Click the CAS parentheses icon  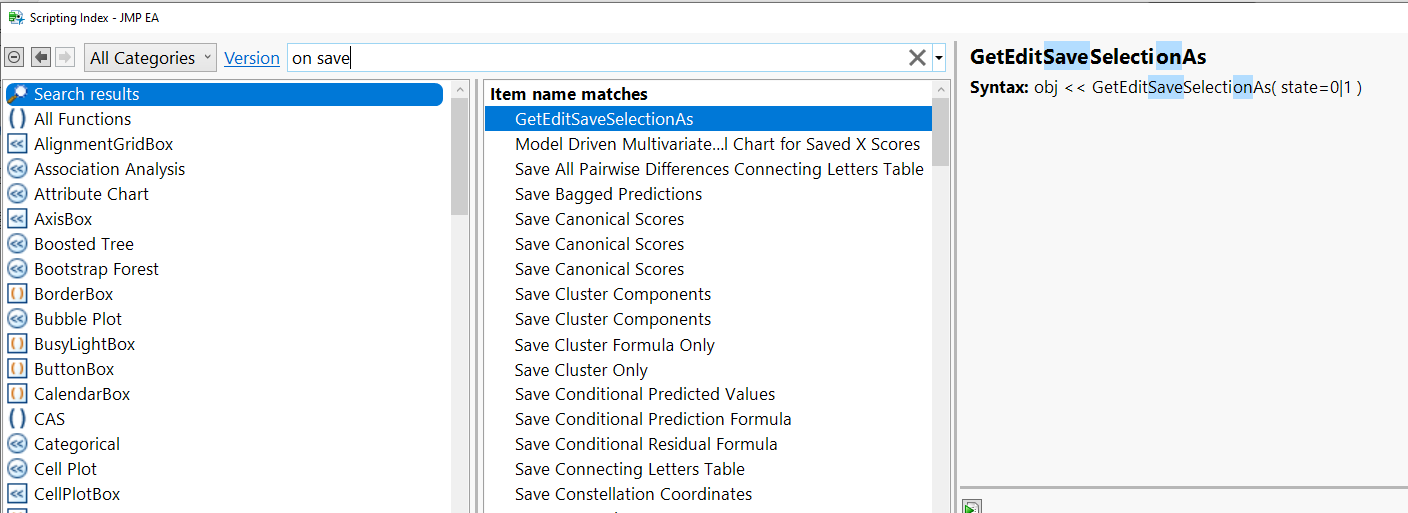(x=17, y=419)
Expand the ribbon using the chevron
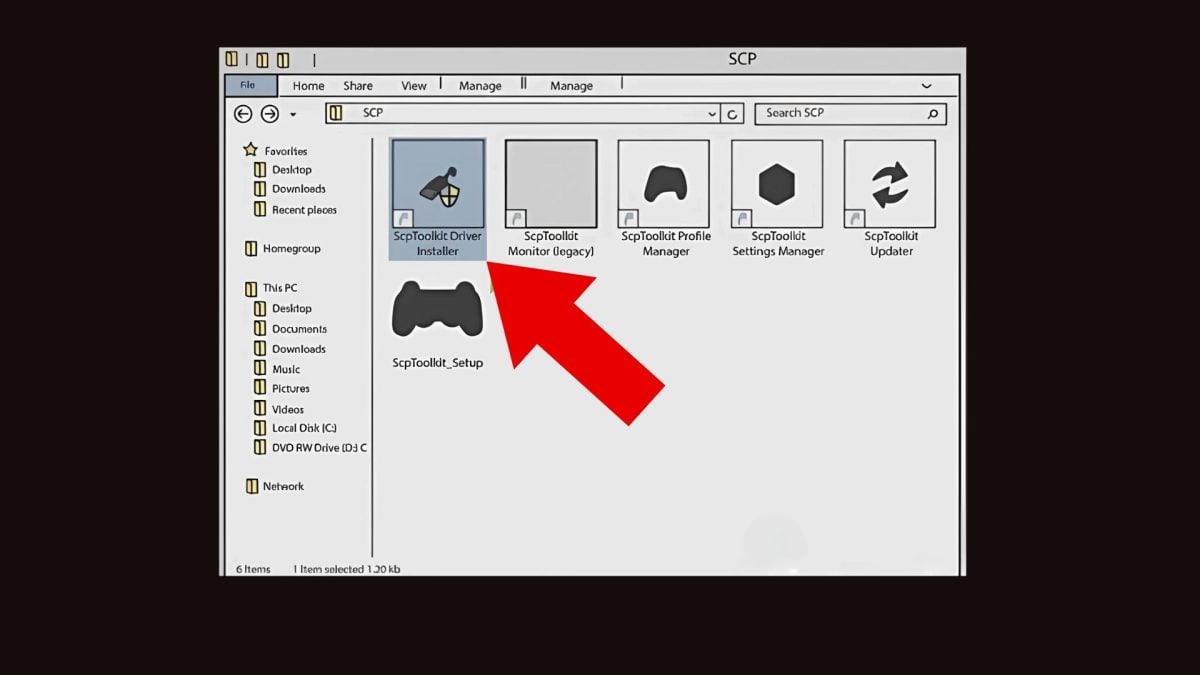Viewport: 1200px width, 675px height. [x=926, y=86]
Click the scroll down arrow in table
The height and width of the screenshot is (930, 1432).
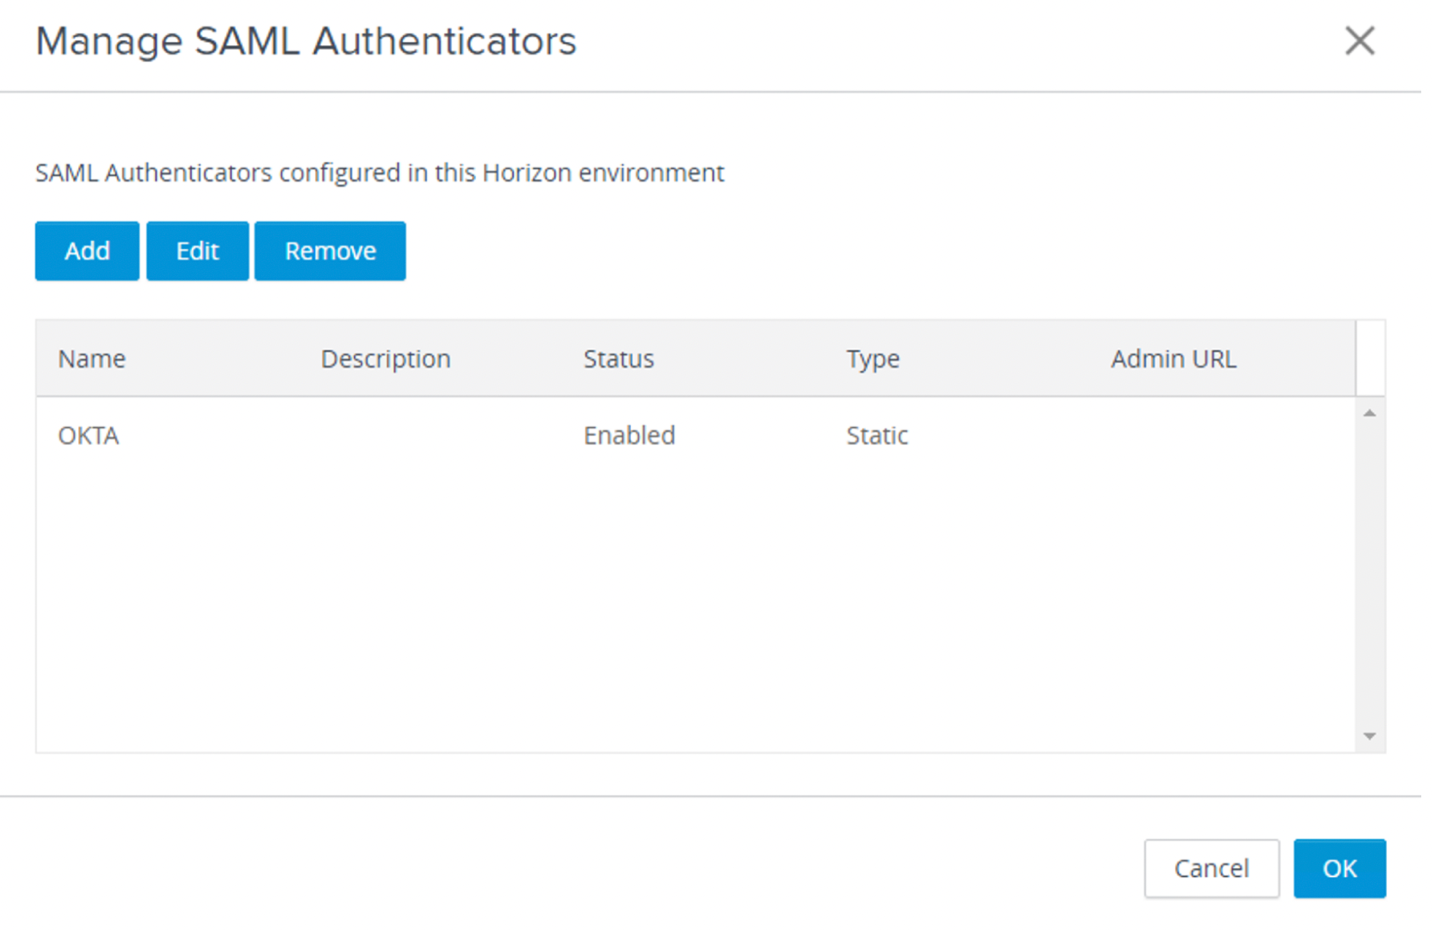click(x=1370, y=737)
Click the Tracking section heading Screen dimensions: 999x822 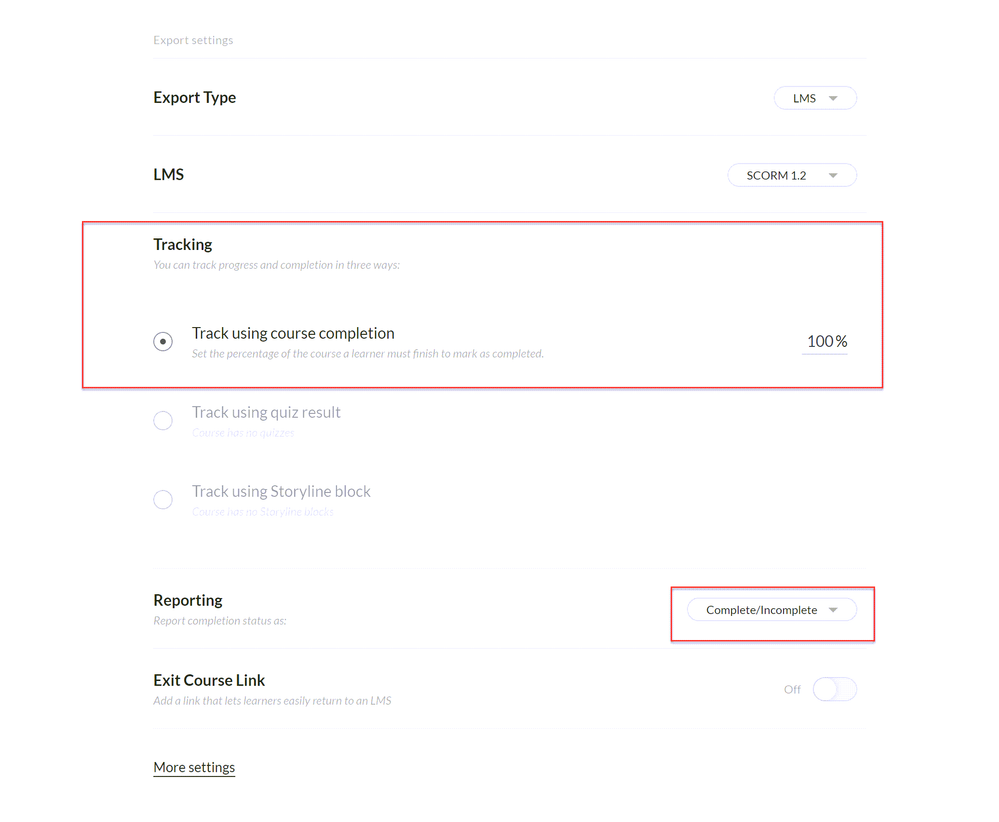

========

▶ _ACTION ITEM_
Find the line with "Expand the ribbon using the chevron". Return it and each line after it through the end of the data, exactly, without pictures.

▶ _RESPONSE BOX_
Expand the ribbon using the chevron
Viewport: 1200px width, 675px height. [x=926, y=86]
Click the scroll down arrow in table
The height and width of the screenshot is (930, 1432).
click(x=1370, y=737)
Click the Tracking section heading Screen dimensions: 999x822 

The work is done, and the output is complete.